Le Bal est un court récit grinçant et drôle, au style précis et incisif, entre crise familiale et critique sociale. Il conte avec humour et cynisme les affres tragi-comiques de parvenus qui reçoivent pour la première fois des gens qu'ils méprisent et dont ils se savent méprisés : «Pour la première réception, du monde et encore du monde, le plus de gueules que tu pourras... A la seconde ou à la troisième, seulement, on trie...»

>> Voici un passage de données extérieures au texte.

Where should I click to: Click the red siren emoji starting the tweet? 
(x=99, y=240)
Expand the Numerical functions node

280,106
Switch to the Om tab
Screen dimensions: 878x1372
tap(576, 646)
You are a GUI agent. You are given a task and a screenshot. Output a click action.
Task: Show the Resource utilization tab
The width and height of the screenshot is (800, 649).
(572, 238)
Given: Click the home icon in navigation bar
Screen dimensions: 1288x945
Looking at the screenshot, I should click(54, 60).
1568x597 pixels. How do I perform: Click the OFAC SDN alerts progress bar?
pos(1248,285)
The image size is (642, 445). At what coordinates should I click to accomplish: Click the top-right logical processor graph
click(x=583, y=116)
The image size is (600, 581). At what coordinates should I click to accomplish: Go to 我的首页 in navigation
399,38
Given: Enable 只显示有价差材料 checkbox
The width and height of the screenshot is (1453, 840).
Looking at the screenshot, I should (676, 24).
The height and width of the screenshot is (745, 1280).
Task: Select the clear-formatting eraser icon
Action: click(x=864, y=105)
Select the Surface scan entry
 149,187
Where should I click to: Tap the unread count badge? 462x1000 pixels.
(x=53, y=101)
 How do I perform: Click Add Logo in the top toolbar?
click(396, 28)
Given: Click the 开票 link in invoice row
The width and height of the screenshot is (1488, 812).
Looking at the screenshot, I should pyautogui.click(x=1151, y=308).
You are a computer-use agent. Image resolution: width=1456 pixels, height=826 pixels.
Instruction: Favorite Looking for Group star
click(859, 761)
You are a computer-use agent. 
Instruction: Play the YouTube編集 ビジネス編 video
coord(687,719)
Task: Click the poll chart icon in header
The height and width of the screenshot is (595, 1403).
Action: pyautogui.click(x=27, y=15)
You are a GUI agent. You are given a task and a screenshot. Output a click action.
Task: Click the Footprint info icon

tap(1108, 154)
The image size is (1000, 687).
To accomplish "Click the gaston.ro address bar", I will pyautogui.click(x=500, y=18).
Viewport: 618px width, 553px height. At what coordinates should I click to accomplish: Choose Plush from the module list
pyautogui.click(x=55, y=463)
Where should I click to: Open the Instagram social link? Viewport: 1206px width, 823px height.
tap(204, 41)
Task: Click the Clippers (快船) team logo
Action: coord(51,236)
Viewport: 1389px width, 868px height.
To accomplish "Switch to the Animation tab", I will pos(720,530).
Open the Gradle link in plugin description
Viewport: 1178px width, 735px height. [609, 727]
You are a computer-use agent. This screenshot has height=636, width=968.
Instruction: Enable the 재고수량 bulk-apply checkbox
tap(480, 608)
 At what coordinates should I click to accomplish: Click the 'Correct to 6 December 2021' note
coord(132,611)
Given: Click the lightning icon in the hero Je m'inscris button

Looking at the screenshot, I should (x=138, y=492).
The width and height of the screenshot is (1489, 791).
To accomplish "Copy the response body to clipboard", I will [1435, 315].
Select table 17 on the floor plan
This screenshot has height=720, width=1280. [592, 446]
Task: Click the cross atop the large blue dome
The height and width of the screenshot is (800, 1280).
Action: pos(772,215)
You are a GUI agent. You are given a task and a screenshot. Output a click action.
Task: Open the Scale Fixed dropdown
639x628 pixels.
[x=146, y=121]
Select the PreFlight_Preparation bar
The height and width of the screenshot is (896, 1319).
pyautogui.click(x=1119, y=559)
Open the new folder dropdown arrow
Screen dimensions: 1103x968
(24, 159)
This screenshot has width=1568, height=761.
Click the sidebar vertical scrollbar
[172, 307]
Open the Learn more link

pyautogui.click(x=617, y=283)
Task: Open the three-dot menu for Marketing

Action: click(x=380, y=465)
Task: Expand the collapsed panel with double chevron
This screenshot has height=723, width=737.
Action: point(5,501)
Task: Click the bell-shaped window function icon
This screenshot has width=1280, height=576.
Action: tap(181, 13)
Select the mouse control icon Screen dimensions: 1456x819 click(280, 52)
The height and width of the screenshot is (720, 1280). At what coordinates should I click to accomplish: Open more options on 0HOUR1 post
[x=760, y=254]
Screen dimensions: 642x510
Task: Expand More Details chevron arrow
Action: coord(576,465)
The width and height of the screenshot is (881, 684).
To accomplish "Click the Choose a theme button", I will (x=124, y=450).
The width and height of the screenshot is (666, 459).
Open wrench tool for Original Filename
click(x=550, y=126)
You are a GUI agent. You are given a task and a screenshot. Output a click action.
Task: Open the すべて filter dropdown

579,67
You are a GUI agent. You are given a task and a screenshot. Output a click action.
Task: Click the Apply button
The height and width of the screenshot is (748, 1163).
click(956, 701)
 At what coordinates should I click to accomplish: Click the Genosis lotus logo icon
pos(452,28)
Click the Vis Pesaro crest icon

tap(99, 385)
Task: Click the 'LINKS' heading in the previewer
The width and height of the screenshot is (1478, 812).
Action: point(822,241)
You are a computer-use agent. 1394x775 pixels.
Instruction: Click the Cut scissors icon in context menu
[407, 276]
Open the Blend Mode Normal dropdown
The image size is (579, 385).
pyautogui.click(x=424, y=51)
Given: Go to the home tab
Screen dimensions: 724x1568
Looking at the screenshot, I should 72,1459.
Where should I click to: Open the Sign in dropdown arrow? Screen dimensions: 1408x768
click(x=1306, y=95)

Irène Némirovsky dépeint aussi avec une grande justesse la rivalité mère-fille et l'âpre solitude de l'enfance, son incompréhension, son mépris et son rejet du monde adulte au moment d'y pénétrer : «Mais ils ne voyaient donc pas, aveugles, imbéciles, qu'elle était mille fois plus intelligente, plus précieuse, plus profonde qu'eux tous, ces gens qui osaient l'élever, l'instruire... Des nouveaux riches grossiers, incultes... Ah ! comme elle avait rit d'eux toute la soirée, et ils n'avaient rien vu, naturellement... elle pouvait pleurer ou rire sous leurs yeux, ils ne daignaient rien voir... une enfant de quatorze ans, une gamine, c'est quelque chose de méprisable et de bas comme un chien...»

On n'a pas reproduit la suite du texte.